## [AVAILABLE RECORDS]
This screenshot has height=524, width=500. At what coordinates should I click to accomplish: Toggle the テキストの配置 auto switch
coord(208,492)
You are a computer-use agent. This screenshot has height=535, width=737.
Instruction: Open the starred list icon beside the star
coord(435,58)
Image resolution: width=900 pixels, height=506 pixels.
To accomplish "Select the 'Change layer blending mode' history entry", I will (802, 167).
...
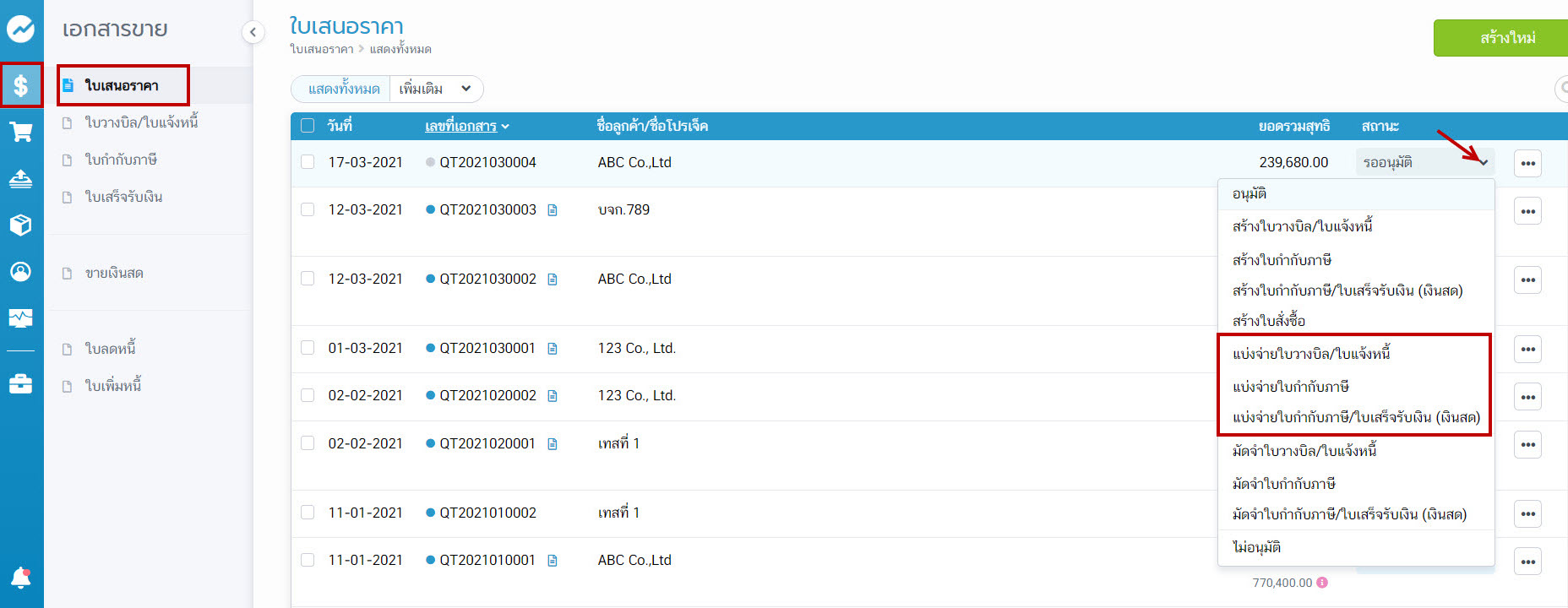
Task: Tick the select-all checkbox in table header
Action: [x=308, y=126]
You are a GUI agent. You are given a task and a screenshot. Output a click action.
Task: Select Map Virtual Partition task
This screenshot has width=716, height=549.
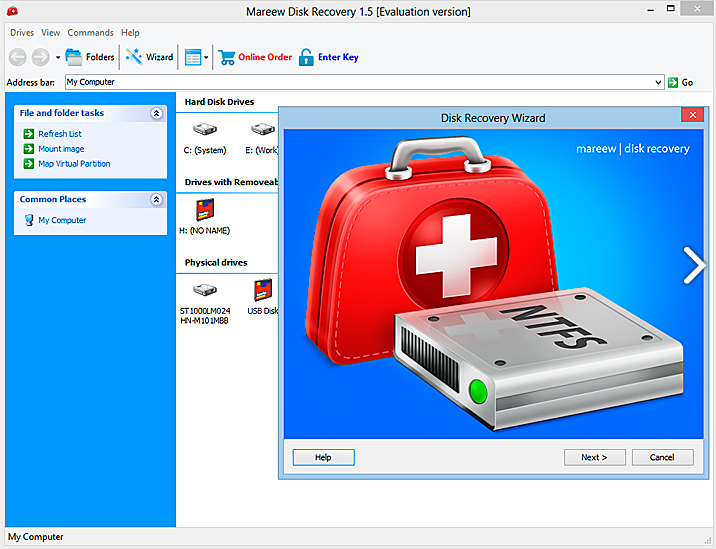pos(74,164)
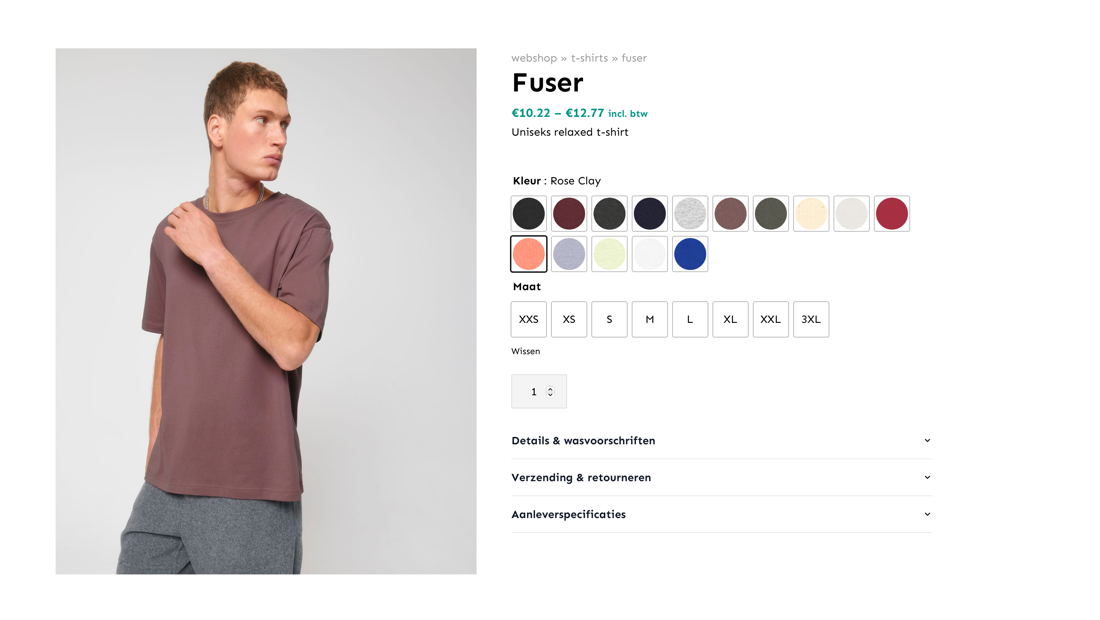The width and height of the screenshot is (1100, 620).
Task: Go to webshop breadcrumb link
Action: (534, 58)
--
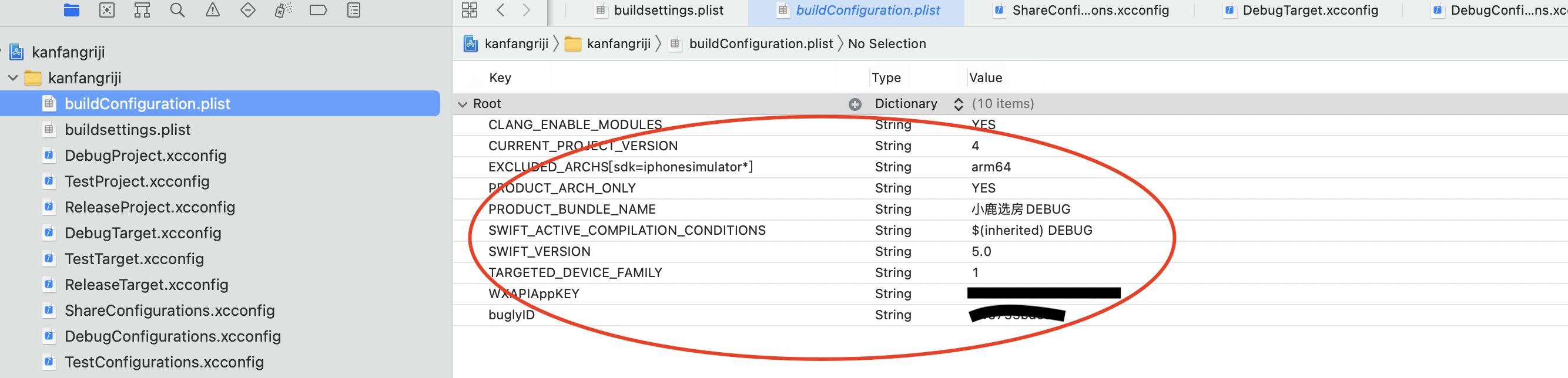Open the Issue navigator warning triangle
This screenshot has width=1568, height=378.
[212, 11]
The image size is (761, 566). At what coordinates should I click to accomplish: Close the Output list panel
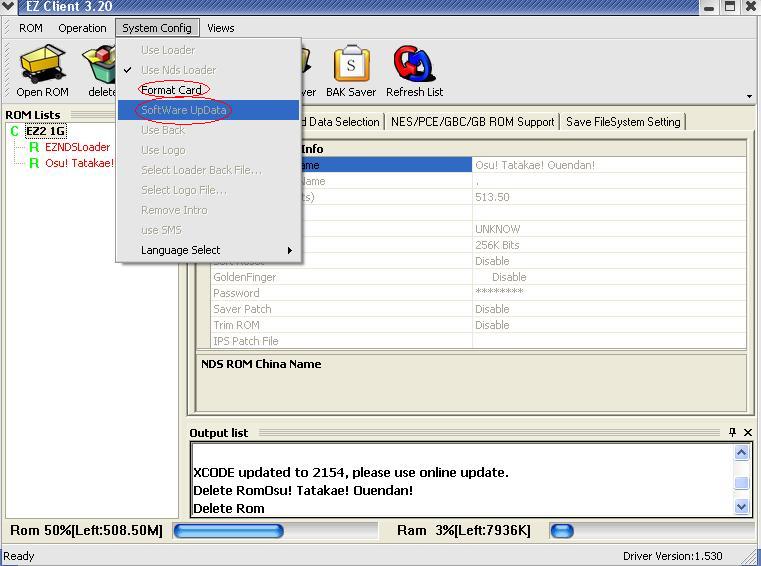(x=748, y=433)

## [THE PROBLEM]
Your answer should consist of the lines above that hold the word "agent", copied exactly.

## [EXPECTED OUTPUT]
You are a computer-use agent. This screenshot has height=535, width=737.
You are a GUI agent. You are given a task and a screenshot. Output a click action.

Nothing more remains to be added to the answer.